John Rea was a hammered dulcimer player from Glenarm in County Antrim, Northern Ireland.

Born in 1915 (some sources say 1922), John was the youngest of ten children. His six older brothers were all taught to play the fiddle by his father. However, as he was too small, his father had a dulcimer made by John's brother Alexander (a carpenter), using a borrowed dulcimer as a pattern, and that became John's instrument. This instrument was in turn used as the pattern for many other instruments made for other local people. In contrast to the wooden hammers generally employed by today's players, John used hammers made of thick steel wire, wound with wool; he made these himself from old bicycle spokes. His repertoire consisted mostly of traditional Irish tunes, though with a significant Scottish influence (he also played a number of strathspeys, which he referred to as "highlands").
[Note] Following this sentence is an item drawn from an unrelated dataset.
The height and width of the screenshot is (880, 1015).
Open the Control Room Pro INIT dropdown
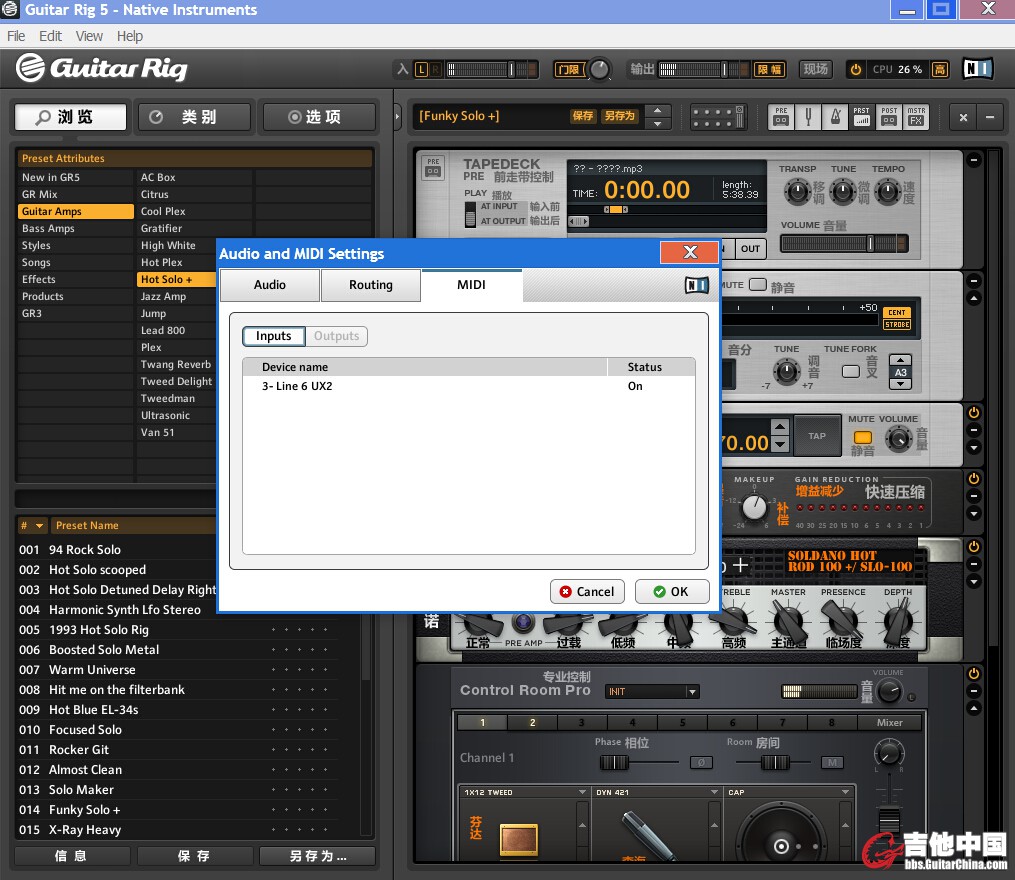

His father taught him a number of jigs by the 18th-century composer Walker "Piper" Jackson (from the townland of Lisdaun, parish of Ballingarry, Aughrim, County Limerick). Rea appeared on stage with the well-known group, The Chieftains. John Rea died on 15 November 1983.

==Discography==
- John Rea & Sean McAloon, Drops Of Brandy, Topic 12TS287, 1976
- John Rea, Traditional Music On The Hammer Dulcimer, Topic 12TS373, 1979
- John Rea, The Irish Hammered Dulcimer, Ossian OSS83, 1993 (cassette reissue of Topic 12TS373)
- Various artists, Irish Traditional Music, Temple COMD2079, 2000 (compilation culled from three Topic releases, including 12TS287 and 12TS373)

In 2009 The Belfast Hornpipe/The Rights Of Man from Traditional Music On the Hammer Dulcimer was included in Topic Records 70 year anniversary boxed set Three Score and Ten as track twenty three on the third CD.